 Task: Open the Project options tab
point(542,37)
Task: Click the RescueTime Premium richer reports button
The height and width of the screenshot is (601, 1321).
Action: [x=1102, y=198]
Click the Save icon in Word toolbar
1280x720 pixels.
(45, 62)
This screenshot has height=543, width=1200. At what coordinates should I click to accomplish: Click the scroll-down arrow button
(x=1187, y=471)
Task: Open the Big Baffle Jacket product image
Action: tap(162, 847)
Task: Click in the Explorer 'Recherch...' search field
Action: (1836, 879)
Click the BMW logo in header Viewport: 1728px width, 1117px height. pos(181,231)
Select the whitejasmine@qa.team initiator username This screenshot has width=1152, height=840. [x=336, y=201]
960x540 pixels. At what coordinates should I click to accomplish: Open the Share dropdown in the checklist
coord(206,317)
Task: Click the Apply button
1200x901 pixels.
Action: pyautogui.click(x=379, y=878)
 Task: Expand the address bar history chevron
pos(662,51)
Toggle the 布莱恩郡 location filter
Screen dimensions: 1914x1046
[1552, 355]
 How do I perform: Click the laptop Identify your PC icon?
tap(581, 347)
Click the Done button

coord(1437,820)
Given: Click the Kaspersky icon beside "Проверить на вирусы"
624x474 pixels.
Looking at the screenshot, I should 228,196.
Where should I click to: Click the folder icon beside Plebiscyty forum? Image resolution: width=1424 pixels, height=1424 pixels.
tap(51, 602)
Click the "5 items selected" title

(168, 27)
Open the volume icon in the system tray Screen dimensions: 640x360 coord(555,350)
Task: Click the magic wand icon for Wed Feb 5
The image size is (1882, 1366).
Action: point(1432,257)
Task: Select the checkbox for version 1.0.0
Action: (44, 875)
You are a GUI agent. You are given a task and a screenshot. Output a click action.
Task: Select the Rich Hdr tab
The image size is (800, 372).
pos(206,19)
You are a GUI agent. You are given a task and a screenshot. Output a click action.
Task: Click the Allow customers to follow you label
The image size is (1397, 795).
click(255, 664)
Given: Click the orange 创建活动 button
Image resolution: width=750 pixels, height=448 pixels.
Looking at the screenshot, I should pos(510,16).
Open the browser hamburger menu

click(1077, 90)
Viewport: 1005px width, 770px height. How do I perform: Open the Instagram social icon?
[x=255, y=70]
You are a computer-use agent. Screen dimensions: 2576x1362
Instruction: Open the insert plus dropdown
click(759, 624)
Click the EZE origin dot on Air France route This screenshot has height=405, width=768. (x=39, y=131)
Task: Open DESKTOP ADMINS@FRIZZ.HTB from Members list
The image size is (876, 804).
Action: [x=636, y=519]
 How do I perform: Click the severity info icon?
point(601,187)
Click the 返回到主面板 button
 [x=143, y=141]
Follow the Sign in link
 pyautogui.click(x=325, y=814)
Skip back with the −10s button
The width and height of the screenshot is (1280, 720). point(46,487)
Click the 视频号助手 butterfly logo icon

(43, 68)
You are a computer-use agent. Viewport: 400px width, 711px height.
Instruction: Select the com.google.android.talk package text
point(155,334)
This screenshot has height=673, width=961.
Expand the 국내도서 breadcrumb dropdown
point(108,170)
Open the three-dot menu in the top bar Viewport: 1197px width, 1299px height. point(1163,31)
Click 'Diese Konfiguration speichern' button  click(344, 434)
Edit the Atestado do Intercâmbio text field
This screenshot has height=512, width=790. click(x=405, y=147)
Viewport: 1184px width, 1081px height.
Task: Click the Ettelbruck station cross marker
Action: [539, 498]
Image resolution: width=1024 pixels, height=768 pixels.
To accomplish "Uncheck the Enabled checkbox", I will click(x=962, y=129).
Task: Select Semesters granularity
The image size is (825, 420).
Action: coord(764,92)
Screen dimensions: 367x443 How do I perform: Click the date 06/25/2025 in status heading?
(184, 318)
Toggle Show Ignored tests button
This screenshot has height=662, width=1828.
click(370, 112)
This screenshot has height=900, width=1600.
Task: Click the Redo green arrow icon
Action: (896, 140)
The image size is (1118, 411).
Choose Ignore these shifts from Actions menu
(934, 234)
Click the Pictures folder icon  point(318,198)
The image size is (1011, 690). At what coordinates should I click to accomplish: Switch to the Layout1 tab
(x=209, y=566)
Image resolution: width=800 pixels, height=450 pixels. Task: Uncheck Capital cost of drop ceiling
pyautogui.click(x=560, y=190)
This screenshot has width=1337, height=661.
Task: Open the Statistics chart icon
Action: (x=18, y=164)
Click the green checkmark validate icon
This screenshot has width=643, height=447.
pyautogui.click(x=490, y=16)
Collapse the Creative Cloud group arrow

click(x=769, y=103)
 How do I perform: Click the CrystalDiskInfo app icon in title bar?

====================

__Brief__
Write out again exactly the lines that run from the one holding "Screen dimensions: 367x443" through the last line of the data; omit all other lines.

__Answer section__
Screen dimensions: 367x443 How do I perform: Click the date 06/25/2025 in status heading?
(184, 318)
Toggle Show Ignored tests button
This screenshot has height=662, width=1828.
click(370, 112)
This screenshot has height=900, width=1600.
Task: Click the Redo green arrow icon
Action: (896, 140)
The image size is (1118, 411).
Choose Ignore these shifts from Actions menu
(934, 234)
Click the Pictures folder icon  point(318,198)
The image size is (1011, 690). At what coordinates should I click to accomplish: Switch to the Layout1 tab
(x=209, y=566)
Image resolution: width=800 pixels, height=450 pixels. Task: Uncheck Capital cost of drop ceiling
pyautogui.click(x=560, y=190)
This screenshot has width=1337, height=661.
Task: Open the Statistics chart icon
Action: (x=18, y=164)
Click the green checkmark validate icon
This screenshot has width=643, height=447.
pyautogui.click(x=490, y=16)
Collapse the Creative Cloud group arrow

click(x=769, y=103)
 How do I perform: Click the CrystalDiskInfo app icon in title bar?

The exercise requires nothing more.